May and Sophie
Alex and Sophie
It's a cliche, but the old ones are the best. I'm talking, of course, about baby toys. Specially, about a certain 1961 hand-made rubber number that is the hot teething toy among a particular strata of DC moms. (And happening Bermondsey ones.) Let me introduce Sophie La Girafe, who has achieved cult toy status on both sides of the Atlantic without so much as a celebrity endorsement.

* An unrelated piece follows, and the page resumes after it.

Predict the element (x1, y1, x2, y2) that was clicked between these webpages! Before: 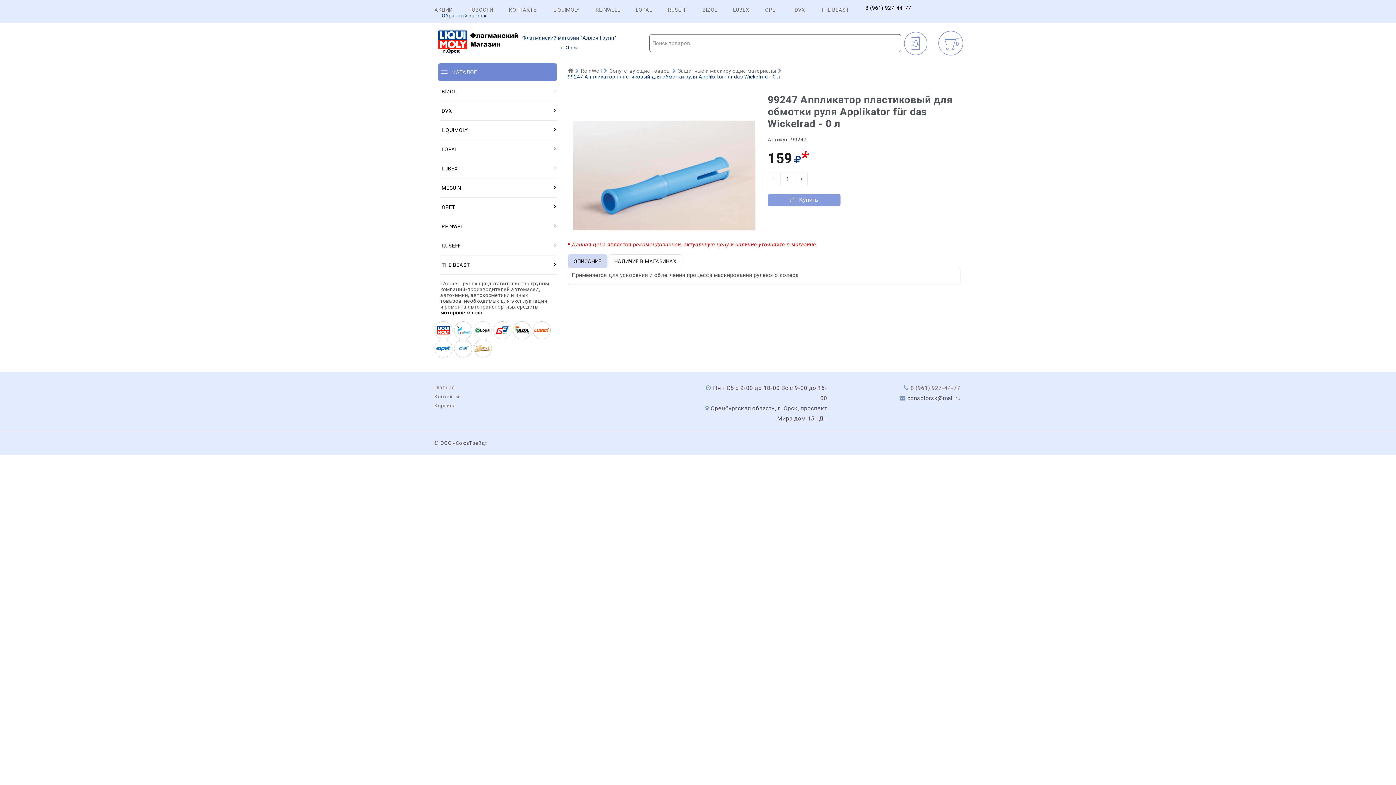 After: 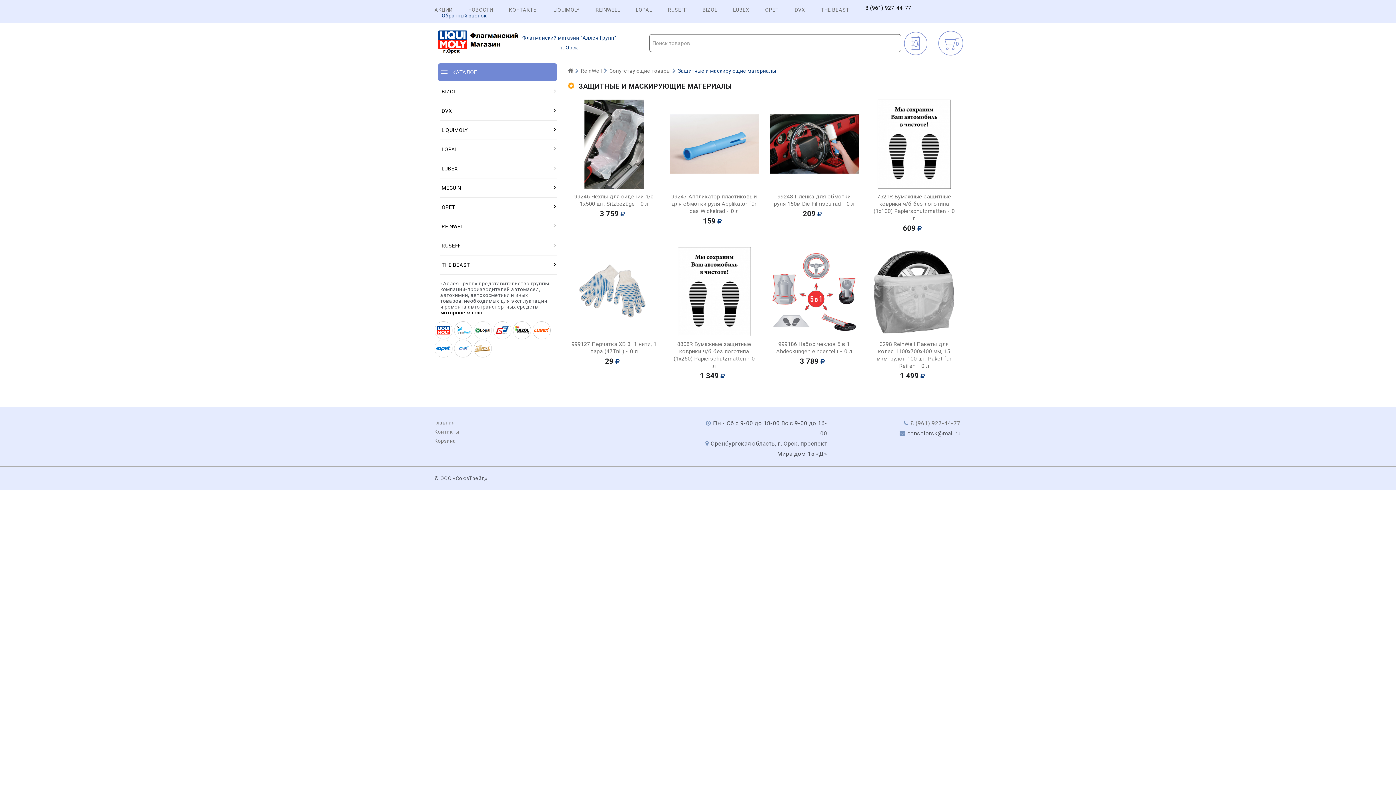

Louis has been a fan for the past month or so, but it's only now, with his first tooth rearing its pearly little head through his inflamed pink gum, that I've remembered I need to spread the word about Sophie to any non-believers out there. At first glance, the dappled rubber giraffe may not grab you as much of a looker. Granted, there are many fancier looking teething toys. Take Louis' vibrating star for example. But behind Sophie's simple face lies a gem of a toy. Her squeezey, squeaky body has just the right number of extremities in just the right places for even a tiny baby to grab and the sensation of natural rubber against a sore gum provides just the sort of relief that itchy teeth coming through require. Well, that's Louis' verdict anyway.
It was May, pictured above, who first alerted me to Sophie's existence. (Or her Mum, Jill, to be precise.) Next thing I knew Lisa was raving about Alex's Sophie (also pictured above). Suddenly there were Sophies everywhere. Almost every baby at yoga seemed to be knawing on one in between their downward dogs. So, of course, Louis just had to join in. For any Sophie virgins out there, she's Amazonable (isn't everything?) and if you pay the special delivery charge then your baby too can have a Sophie in time for Christmas. Or, more importantly, in time for that mouthful of choppers to arrive.
PS. I take it back about the lack of celebrity endorsements: Sophie La Girafe's UK homepage features Harlow Madden (who is none other than Nicole Ritchie's daughter - not that you'd know from the name) having a good old chomp. Looks like Sophie's underground days are numbered.